Alexander Tubelsky (Александр Наумович Тубельский), 2 October 1940, Moscow - 31 May 2007, Moscow was the president of Russian teacher's "Association of democratic schools", and a professor of Moscow State Pedagogical University (MSPU)

== Biography ==
Aleksander Tubelsky was born in a Jewish family on 2 October 1940 in Moscow, USSR (now Russia ). Parents Naum Solomonovich Tubelsky (father) and Sima-Leya Aronovna Sad settled in Moscow in the late 1920s or early 1930s from Kherson, now in Ukraine. Aleksander graduated from Moscow High School and worked at the factory "Stroydetal" in Krasnodar in the late 1950s. Aleksander Tubelsky served in the Soviet Army from 1959 to 1962. Worked as a senior youth school organizer in several Moscow schools (1962–1967). In 1971, graduated from the Moscow Pedagogical institute as a history teacher. From 1972 to 1974 served as an organizer for the extracurricular activities and as a history teacher for Moscow school 733. In 1974 became a deputy director of the Youth center for extracurricular activities in Moscow. In 1982 was promoted as a director of employment, laboratory training and career guidance of Academy of Pedagogical science of USSR. In 1985 return to teaching as director and history teacher of Moscow School 734. In 1987 started progressive innovations in pedagogy and teaching which were utilized in his school. New extracurricular subjects as World Culture and Art were introduced for all students at school. Unique traditions as Pushkin Nights got their beginning at school 734 during that time. They are conducted every beginning of the school year ( September) since the mid-1980s. Self-determination group for students were set up at school to determine future career goals of the students.

By the initiative of Aleksander Tubelsky in 1992, the Ministry of Education of Russia and the Moscow Department of Education established “School of self-determination” on the base of the school No. 734 and kindergarten No. 869. This school was first among the schools in Russia on track to finding democratic changes in education.

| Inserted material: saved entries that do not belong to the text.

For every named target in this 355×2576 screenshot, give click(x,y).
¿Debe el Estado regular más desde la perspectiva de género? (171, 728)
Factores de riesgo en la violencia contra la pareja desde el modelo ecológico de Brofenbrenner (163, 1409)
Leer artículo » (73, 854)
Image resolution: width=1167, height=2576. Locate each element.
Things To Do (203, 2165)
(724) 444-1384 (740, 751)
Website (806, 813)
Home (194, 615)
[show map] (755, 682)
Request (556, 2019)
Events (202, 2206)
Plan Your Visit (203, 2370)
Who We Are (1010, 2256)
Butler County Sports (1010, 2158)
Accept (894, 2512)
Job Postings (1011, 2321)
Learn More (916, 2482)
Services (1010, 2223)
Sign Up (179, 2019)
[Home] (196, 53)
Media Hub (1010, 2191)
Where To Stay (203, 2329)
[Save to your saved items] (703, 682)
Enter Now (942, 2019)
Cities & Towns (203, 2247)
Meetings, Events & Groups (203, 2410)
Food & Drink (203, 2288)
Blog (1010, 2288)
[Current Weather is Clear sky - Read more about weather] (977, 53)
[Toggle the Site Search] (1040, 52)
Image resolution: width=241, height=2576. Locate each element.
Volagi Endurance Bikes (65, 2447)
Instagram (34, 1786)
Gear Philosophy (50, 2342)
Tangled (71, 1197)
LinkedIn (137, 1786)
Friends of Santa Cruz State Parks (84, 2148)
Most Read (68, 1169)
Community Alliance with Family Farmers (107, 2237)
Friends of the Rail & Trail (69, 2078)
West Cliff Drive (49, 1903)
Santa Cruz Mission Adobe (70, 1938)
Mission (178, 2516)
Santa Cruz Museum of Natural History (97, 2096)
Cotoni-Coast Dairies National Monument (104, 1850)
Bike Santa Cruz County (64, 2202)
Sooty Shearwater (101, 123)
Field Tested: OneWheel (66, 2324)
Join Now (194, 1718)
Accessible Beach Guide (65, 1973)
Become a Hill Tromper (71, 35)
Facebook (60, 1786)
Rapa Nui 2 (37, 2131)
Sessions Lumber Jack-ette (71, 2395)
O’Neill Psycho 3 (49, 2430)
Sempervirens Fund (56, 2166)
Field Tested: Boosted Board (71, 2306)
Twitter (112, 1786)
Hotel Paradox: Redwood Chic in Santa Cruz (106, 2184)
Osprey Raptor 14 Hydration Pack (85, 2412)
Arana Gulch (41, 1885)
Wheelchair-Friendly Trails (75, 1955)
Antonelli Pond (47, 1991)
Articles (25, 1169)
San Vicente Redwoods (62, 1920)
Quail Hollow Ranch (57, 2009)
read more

Aleksander Tubelsky was a professor of the Moscow State Pedagogical University, the author and editor of 16 books and more than 150 articles on educational content, fabric of school life.

In February 2007 he had a micro-stroke, which did not stop his innovations in teaching science; however, on May 31, 2007, a second stroke was fatal, and Aleksander Naumovich Tubelsky died later that day.